§ **PROBLEM STATEMENT**:
Please output the data exactly, without omitting anything.

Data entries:
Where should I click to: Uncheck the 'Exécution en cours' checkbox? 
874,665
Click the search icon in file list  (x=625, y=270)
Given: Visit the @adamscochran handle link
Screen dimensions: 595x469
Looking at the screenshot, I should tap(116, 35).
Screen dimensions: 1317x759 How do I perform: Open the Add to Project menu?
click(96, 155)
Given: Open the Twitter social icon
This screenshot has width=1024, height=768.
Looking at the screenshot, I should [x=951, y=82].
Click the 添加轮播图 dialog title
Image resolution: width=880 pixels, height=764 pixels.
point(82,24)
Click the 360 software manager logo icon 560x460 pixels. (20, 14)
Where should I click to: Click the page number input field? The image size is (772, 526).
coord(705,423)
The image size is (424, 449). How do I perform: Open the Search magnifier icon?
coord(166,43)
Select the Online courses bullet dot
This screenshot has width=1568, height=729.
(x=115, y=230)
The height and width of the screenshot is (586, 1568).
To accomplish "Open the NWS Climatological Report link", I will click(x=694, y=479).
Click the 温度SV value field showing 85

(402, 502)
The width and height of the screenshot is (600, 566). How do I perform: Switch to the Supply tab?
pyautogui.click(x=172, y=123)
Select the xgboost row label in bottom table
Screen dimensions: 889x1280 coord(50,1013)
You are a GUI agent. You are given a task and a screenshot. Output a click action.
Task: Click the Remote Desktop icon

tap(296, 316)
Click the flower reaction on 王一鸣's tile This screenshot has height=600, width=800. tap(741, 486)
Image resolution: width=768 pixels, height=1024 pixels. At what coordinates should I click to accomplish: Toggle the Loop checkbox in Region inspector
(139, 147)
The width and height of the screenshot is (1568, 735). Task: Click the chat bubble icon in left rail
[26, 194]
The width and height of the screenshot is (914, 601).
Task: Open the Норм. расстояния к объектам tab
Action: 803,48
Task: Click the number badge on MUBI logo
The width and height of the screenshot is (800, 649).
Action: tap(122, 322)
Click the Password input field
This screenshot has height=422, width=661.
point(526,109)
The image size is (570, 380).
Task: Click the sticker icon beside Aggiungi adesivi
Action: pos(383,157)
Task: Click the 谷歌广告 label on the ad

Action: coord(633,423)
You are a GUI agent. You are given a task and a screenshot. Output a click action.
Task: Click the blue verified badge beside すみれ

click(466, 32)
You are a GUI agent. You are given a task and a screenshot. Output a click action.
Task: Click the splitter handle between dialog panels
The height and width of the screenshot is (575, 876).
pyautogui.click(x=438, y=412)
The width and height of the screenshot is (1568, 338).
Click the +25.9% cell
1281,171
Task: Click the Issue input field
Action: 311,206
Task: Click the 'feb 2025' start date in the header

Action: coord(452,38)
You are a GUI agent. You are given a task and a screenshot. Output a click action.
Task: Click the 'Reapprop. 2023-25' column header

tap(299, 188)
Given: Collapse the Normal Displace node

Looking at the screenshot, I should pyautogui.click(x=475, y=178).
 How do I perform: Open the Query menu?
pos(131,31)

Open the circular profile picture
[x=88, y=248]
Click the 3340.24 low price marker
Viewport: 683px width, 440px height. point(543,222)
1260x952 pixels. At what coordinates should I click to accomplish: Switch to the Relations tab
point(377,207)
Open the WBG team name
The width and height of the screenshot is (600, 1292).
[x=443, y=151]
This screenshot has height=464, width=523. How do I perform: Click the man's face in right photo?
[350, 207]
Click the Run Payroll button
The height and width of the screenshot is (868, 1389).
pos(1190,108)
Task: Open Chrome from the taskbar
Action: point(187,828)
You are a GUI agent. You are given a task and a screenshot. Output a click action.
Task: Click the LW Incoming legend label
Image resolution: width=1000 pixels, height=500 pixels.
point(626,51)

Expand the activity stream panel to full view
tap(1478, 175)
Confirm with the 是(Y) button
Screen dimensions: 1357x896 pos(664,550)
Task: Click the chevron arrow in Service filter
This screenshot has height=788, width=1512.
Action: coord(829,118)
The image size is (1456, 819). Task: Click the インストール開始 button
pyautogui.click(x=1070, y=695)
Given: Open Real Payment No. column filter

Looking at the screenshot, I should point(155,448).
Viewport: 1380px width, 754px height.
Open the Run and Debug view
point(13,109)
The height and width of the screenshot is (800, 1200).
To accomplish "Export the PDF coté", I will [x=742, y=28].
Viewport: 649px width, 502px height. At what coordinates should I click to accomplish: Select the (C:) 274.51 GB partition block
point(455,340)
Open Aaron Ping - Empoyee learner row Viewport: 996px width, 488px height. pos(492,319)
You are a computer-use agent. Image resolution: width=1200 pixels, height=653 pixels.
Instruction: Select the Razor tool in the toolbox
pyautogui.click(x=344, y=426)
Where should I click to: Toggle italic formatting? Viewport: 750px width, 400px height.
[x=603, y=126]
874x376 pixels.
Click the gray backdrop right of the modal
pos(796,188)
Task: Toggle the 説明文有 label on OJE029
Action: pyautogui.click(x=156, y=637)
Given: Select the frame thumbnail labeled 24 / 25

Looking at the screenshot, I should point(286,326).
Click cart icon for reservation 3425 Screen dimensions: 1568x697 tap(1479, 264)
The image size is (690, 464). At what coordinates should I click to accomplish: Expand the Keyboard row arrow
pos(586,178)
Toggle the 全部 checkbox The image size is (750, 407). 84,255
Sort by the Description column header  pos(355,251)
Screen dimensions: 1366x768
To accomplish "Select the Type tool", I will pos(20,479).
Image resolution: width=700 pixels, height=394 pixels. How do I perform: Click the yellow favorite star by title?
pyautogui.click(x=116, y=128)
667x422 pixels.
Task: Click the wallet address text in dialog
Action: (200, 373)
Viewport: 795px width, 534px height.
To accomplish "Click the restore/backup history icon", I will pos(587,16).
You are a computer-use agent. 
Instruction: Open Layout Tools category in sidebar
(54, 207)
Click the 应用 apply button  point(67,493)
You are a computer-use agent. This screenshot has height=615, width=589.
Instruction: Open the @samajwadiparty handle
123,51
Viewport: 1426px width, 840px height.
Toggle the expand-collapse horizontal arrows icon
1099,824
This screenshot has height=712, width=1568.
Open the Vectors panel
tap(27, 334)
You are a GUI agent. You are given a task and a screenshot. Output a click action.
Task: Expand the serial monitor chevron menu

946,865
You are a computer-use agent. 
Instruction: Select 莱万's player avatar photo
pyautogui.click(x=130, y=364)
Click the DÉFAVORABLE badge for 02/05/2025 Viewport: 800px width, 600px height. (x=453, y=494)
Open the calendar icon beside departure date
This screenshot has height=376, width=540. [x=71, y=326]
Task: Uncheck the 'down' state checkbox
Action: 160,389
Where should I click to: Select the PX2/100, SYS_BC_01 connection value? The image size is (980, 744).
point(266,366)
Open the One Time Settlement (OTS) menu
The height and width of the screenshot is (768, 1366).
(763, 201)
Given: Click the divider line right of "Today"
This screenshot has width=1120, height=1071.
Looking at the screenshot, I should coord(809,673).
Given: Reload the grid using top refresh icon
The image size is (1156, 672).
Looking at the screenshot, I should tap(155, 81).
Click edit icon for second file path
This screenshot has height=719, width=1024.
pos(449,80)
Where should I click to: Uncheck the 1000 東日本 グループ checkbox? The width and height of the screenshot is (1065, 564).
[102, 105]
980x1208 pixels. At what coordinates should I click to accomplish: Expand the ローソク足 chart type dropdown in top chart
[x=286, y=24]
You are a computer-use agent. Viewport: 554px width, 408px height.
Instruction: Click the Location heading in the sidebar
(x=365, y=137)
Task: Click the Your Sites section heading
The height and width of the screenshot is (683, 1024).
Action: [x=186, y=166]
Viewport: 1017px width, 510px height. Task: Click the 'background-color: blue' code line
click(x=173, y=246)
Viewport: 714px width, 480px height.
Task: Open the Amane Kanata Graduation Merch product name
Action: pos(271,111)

§ **TASK ANSWER**:
Where should I click to: Uncheck the 'Exécution en cours' checkbox? 
874,665
Click the search icon in file list  (x=625, y=270)
Given: Visit the @adamscochran handle link
Screen dimensions: 595x469
Looking at the screenshot, I should tap(116, 35).
Screen dimensions: 1317x759 How do I perform: Open the Add to Project menu?
click(96, 155)
Given: Open the Twitter social icon
This screenshot has width=1024, height=768.
Looking at the screenshot, I should [x=951, y=82].
Click the 添加轮播图 dialog title
Image resolution: width=880 pixels, height=764 pixels.
point(82,24)
Click the 360 software manager logo icon 560x460 pixels. (20, 14)
Where should I click to: Click the page number input field? The image size is (772, 526).
coord(705,423)
The image size is (424, 449). How do I perform: Open the Search magnifier icon?
coord(166,43)
Select the Online courses bullet dot
This screenshot has width=1568, height=729.
(x=115, y=230)
The height and width of the screenshot is (586, 1568).
To accomplish "Open the NWS Climatological Report link", I will click(x=694, y=479).
Click the 温度SV value field showing 85

(402, 502)
The width and height of the screenshot is (600, 566). How do I perform: Switch to the Supply tab?
pyautogui.click(x=172, y=123)
Select the xgboost row label in bottom table
Screen dimensions: 889x1280 coord(50,1013)
You are a GUI agent. You are given a task and a screenshot. Output a click action.
Task: Click the Remote Desktop icon

tap(296, 316)
Click the flower reaction on 王一鸣's tile This screenshot has height=600, width=800. tap(741, 486)
Image resolution: width=768 pixels, height=1024 pixels. At what coordinates should I click to accomplish: Toggle the Loop checkbox in Region inspector
(139, 147)
The width and height of the screenshot is (1568, 735). Task: Click the chat bubble icon in left rail
[26, 194]
The width and height of the screenshot is (914, 601).
Task: Open the Норм. расстояния к объектам tab
Action: 803,48
Task: Click the number badge on MUBI logo
The width and height of the screenshot is (800, 649).
Action: tap(122, 322)
Click the Password input field
This screenshot has height=422, width=661.
point(526,109)
The image size is (570, 380).
Task: Click the sticker icon beside Aggiungi adesivi
Action: pos(383,157)
Task: Click the 谷歌广告 label on the ad

Action: coord(633,423)
You are a GUI agent. You are given a task and a screenshot. Output a click action.
Task: Click the blue verified badge beside すみれ

click(466, 32)
You are a GUI agent. You are given a task and a screenshot. Output a click action.
Task: Click the splitter handle between dialog panels
The height and width of the screenshot is (575, 876).
pyautogui.click(x=438, y=412)
The width and height of the screenshot is (1568, 338).
Click the +25.9% cell
1281,171
Task: Click the Issue input field
Action: 311,206
Task: Click the 'feb 2025' start date in the header

Action: coord(452,38)
You are a GUI agent. You are given a task and a screenshot. Output a click action.
Task: Click the 'Reapprop. 2023-25' column header

tap(299, 188)
Given: Collapse the Normal Displace node

Looking at the screenshot, I should pyautogui.click(x=475, y=178).
 How do I perform: Open the Query menu?
pos(131,31)

Open the circular profile picture
[x=88, y=248]
Click the 3340.24 low price marker
Viewport: 683px width, 440px height. point(543,222)
1260x952 pixels. At what coordinates should I click to accomplish: Switch to the Relations tab
point(377,207)
Open the WBG team name
The width and height of the screenshot is (600, 1292).
[x=443, y=151]
This screenshot has height=464, width=523. How do I perform: Click the man's face in right photo?
[350, 207]
Click the Run Payroll button
The height and width of the screenshot is (868, 1389).
pos(1190,108)
Task: Open Chrome from the taskbar
Action: point(187,828)
You are a GUI agent. You are given a task and a screenshot. Output a click action.
Task: Click the LW Incoming legend label
Image resolution: width=1000 pixels, height=500 pixels.
point(626,51)

Expand the activity stream panel to full view
tap(1478, 175)
Confirm with the 是(Y) button
Screen dimensions: 1357x896 pos(664,550)
Task: Click the chevron arrow in Service filter
This screenshot has height=788, width=1512.
Action: coord(829,118)
The image size is (1456, 819). Task: Click the インストール開始 button
pyautogui.click(x=1070, y=695)
Given: Open Real Payment No. column filter

Looking at the screenshot, I should point(155,448).
Viewport: 1380px width, 754px height.
Open the Run and Debug view
point(13,109)
The height and width of the screenshot is (800, 1200).
To accomplish "Export the PDF coté", I will [x=742, y=28].
Viewport: 649px width, 502px height. At what coordinates should I click to accomplish: Select the (C:) 274.51 GB partition block
point(455,340)
Open Aaron Ping - Empoyee learner row Viewport: 996px width, 488px height. pos(492,319)
You are a computer-use agent. Image resolution: width=1200 pixels, height=653 pixels.
Instruction: Select the Razor tool in the toolbox
pyautogui.click(x=344, y=426)
Where should I click to: Toggle italic formatting? Viewport: 750px width, 400px height.
[x=603, y=126]
874x376 pixels.
Click the gray backdrop right of the modal
pos(796,188)
Task: Toggle the 説明文有 label on OJE029
Action: pyautogui.click(x=156, y=637)
Given: Select the frame thumbnail labeled 24 / 25

Looking at the screenshot, I should point(286,326).
Click cart icon for reservation 3425 Screen dimensions: 1568x697 tap(1479, 264)
The image size is (690, 464). At what coordinates should I click to accomplish: Expand the Keyboard row arrow
pos(586,178)
Toggle the 全部 checkbox The image size is (750, 407). 84,255
Sort by the Description column header  pos(355,251)
Screen dimensions: 1366x768
To accomplish "Select the Type tool", I will pos(20,479).
Image resolution: width=700 pixels, height=394 pixels. How do I perform: Click the yellow favorite star by title?
pyautogui.click(x=116, y=128)
667x422 pixels.
Task: Click the wallet address text in dialog
Action: (200, 373)
Viewport: 795px width, 534px height.
To accomplish "Click the restore/backup history icon", I will pos(587,16).
You are a computer-use agent. 
Instruction: Open Layout Tools category in sidebar
(54, 207)
Click the 应用 apply button  point(67,493)
You are a computer-use agent. This screenshot has height=615, width=589.
Instruction: Open the @samajwadiparty handle
123,51
Viewport: 1426px width, 840px height.
Toggle the expand-collapse horizontal arrows icon
1099,824
This screenshot has height=712, width=1568.
Open the Vectors panel
tap(27, 334)
You are a GUI agent. You are given a task and a screenshot. Output a click action.
Task: Expand the serial monitor chevron menu

946,865
You are a computer-use agent. 
Instruction: Select 莱万's player avatar photo
pyautogui.click(x=130, y=364)
Click the DÉFAVORABLE badge for 02/05/2025 Viewport: 800px width, 600px height. (x=453, y=494)
Open the calendar icon beside departure date
This screenshot has height=376, width=540. [x=71, y=326]
Task: Uncheck the 'down' state checkbox
Action: 160,389
Where should I click to: Select the PX2/100, SYS_BC_01 connection value? The image size is (980, 744).
point(266,366)
Open the One Time Settlement (OTS) menu
The height and width of the screenshot is (768, 1366).
(763, 201)
Given: Click the divider line right of "Today"
This screenshot has width=1120, height=1071.
Looking at the screenshot, I should coord(809,673).
Given: Reload the grid using top refresh icon
The image size is (1156, 672).
Looking at the screenshot, I should tap(155, 81).
Click edit icon for second file path
This screenshot has height=719, width=1024.
pos(449,80)
Where should I click to: Uncheck the 1000 東日本 グループ checkbox? The width and height of the screenshot is (1065, 564).
[102, 105]
980x1208 pixels. At what coordinates should I click to accomplish: Expand the ローソク足 chart type dropdown in top chart
[x=286, y=24]
You are a computer-use agent. Viewport: 554px width, 408px height.
Instruction: Click the Location heading in the sidebar
(x=365, y=137)
Task: Click the Your Sites section heading
The height and width of the screenshot is (683, 1024).
Action: [x=186, y=166]
Viewport: 1017px width, 510px height. Task: Click the 'background-color: blue' code line
click(x=173, y=246)
Viewport: 714px width, 480px height.
Task: Open the Amane Kanata Graduation Merch product name
Action: pos(271,111)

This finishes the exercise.